THE TASK
Go through the entries below and tally each line holding the string "browser". Return the number only.

━━━━━ DATA EXTRACTS

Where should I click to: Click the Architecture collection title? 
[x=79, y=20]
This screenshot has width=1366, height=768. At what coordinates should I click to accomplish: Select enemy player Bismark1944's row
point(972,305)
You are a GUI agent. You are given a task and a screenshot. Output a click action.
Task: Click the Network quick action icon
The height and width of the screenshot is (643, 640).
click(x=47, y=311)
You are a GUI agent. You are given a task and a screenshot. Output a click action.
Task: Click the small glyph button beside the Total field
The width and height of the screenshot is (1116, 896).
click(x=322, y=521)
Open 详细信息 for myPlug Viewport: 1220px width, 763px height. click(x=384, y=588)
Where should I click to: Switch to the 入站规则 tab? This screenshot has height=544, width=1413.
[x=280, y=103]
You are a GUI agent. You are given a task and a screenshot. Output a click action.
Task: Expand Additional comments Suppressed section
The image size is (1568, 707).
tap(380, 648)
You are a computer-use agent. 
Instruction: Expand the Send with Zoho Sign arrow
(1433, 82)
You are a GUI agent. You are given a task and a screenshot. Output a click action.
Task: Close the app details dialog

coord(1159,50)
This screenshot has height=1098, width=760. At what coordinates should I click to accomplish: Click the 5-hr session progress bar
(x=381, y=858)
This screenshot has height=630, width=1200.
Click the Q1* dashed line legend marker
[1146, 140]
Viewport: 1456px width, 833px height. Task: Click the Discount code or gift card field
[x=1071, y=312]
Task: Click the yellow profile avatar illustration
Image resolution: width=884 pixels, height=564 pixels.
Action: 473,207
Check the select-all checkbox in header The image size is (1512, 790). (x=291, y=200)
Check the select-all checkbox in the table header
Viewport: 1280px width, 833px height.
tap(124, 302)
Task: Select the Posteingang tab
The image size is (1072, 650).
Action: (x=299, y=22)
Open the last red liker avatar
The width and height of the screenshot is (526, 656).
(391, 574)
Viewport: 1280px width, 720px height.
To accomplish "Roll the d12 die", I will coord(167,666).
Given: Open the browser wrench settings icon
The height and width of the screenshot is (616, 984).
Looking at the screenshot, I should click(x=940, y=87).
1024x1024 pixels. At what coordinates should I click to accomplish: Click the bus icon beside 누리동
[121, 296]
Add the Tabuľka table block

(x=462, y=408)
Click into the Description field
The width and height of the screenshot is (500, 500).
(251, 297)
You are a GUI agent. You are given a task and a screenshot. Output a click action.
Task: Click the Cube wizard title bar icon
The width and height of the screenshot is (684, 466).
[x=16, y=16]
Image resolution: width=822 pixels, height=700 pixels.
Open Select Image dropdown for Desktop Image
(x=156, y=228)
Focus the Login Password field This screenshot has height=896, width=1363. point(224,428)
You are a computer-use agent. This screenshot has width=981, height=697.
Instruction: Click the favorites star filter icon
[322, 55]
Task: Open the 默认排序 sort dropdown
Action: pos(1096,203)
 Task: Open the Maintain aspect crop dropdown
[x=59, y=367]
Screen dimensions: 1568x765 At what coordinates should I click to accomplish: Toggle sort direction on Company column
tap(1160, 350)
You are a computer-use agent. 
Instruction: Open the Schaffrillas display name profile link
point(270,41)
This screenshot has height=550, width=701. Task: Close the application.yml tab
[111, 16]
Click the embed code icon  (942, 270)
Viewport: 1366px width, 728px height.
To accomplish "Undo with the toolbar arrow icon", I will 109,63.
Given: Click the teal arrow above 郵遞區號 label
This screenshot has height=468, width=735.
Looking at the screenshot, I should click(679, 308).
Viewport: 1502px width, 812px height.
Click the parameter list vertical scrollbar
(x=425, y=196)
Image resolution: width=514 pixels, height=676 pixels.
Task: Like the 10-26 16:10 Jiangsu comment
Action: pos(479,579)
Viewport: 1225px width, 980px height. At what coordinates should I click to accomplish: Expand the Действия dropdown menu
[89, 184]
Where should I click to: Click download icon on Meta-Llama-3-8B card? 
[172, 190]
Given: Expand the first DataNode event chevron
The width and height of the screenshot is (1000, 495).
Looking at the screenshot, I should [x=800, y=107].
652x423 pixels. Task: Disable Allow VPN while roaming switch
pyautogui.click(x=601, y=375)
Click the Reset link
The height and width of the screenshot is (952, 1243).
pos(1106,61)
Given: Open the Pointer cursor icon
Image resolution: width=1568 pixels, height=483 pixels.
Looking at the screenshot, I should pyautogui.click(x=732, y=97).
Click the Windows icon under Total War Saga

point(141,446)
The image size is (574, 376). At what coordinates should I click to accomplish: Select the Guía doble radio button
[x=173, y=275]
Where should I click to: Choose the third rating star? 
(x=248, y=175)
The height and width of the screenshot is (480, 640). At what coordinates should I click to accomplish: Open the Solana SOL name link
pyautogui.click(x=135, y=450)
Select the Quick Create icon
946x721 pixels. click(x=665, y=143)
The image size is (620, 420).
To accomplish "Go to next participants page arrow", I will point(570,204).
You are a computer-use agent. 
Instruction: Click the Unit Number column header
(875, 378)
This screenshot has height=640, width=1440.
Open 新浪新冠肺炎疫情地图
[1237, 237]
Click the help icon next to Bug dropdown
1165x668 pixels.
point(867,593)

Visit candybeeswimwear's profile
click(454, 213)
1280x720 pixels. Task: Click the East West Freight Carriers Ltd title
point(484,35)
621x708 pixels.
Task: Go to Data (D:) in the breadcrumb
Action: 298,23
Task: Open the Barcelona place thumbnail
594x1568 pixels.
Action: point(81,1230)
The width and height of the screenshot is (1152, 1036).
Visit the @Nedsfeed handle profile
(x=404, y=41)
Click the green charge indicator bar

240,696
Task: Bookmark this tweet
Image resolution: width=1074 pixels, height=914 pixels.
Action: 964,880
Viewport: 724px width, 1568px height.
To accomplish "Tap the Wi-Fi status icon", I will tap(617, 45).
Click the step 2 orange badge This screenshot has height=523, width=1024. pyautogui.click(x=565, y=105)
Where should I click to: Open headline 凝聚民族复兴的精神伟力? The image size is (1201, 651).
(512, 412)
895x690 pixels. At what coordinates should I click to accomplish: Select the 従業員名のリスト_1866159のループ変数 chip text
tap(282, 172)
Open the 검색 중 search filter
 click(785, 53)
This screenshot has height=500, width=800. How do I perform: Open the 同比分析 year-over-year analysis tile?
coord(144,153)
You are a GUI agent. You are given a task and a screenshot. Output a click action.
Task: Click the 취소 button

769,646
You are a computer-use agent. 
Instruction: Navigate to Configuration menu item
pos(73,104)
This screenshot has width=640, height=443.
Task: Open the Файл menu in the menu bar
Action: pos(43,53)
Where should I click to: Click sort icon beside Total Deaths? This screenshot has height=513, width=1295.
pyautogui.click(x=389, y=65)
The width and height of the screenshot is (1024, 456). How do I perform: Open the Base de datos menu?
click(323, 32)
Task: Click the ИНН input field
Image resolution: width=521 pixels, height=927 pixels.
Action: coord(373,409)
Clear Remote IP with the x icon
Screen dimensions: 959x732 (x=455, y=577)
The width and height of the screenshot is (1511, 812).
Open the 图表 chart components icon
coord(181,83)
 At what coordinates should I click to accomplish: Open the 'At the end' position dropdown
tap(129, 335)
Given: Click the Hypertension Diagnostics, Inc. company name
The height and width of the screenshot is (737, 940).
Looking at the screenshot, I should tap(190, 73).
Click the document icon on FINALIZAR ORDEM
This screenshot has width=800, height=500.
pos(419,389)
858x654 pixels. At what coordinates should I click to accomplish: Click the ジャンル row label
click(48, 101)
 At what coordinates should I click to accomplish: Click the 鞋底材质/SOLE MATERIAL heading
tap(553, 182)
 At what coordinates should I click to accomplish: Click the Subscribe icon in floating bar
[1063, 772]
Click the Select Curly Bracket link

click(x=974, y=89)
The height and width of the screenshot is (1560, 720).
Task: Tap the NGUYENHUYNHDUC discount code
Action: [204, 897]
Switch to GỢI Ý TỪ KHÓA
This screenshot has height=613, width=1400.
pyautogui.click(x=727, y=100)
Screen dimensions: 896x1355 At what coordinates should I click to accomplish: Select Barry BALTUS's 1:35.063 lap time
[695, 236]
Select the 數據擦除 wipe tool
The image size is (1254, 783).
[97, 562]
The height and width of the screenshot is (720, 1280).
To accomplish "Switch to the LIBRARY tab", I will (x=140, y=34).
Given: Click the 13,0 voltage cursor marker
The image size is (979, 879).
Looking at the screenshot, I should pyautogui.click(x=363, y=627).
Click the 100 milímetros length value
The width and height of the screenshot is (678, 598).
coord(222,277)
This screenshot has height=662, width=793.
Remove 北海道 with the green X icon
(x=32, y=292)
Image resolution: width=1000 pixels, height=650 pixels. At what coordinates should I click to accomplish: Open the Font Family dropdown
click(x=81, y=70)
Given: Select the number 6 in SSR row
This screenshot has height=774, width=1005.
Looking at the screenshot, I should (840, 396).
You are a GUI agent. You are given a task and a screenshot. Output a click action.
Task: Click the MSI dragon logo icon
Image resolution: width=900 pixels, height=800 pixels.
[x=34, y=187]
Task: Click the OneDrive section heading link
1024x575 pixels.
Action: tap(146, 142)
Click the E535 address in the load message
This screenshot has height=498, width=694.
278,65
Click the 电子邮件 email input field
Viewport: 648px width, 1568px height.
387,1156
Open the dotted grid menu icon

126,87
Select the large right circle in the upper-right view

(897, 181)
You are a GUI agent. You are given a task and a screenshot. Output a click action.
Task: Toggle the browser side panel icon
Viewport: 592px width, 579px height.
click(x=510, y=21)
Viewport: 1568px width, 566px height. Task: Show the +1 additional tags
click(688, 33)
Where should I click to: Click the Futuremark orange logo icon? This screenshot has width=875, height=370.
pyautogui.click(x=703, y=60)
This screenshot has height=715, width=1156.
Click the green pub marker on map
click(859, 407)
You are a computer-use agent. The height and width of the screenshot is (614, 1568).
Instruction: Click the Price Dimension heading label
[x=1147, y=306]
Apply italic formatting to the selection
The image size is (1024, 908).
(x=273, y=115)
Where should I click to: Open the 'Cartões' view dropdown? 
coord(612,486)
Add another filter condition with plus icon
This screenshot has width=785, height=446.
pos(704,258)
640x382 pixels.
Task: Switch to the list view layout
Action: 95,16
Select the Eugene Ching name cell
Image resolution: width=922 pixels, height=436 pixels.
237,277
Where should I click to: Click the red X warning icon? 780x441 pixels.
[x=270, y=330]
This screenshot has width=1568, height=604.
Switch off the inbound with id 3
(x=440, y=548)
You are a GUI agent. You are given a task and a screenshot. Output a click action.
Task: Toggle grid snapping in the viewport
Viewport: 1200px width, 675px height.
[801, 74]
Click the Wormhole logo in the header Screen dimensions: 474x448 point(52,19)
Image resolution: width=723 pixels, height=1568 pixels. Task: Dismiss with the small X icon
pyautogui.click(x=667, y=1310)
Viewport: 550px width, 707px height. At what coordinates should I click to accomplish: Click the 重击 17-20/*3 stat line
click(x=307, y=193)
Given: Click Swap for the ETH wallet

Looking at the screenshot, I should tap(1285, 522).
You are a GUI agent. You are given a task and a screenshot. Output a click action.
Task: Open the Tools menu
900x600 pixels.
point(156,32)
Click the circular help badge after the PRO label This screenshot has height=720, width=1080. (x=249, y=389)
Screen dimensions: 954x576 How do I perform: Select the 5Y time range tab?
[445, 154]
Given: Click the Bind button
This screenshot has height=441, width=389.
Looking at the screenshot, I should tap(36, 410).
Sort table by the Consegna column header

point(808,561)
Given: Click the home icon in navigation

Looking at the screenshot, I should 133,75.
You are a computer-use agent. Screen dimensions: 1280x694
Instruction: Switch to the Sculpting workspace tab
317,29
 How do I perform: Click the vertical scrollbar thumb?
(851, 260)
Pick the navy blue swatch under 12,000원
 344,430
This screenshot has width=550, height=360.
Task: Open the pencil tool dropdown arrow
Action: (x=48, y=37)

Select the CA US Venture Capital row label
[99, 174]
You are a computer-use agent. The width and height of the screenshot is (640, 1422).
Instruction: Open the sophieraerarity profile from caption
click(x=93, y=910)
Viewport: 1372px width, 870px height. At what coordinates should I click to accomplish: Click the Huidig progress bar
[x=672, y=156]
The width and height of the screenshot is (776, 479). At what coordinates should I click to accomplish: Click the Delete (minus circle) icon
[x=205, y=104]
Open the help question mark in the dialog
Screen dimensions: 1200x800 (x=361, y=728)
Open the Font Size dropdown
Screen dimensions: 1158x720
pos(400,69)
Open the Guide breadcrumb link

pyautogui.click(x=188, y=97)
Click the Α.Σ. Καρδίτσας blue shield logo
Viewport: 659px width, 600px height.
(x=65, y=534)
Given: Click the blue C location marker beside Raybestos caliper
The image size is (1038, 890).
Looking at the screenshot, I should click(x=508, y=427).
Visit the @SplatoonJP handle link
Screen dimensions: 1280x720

━━━━━━━━━━

PROBLEM SOLUTION
2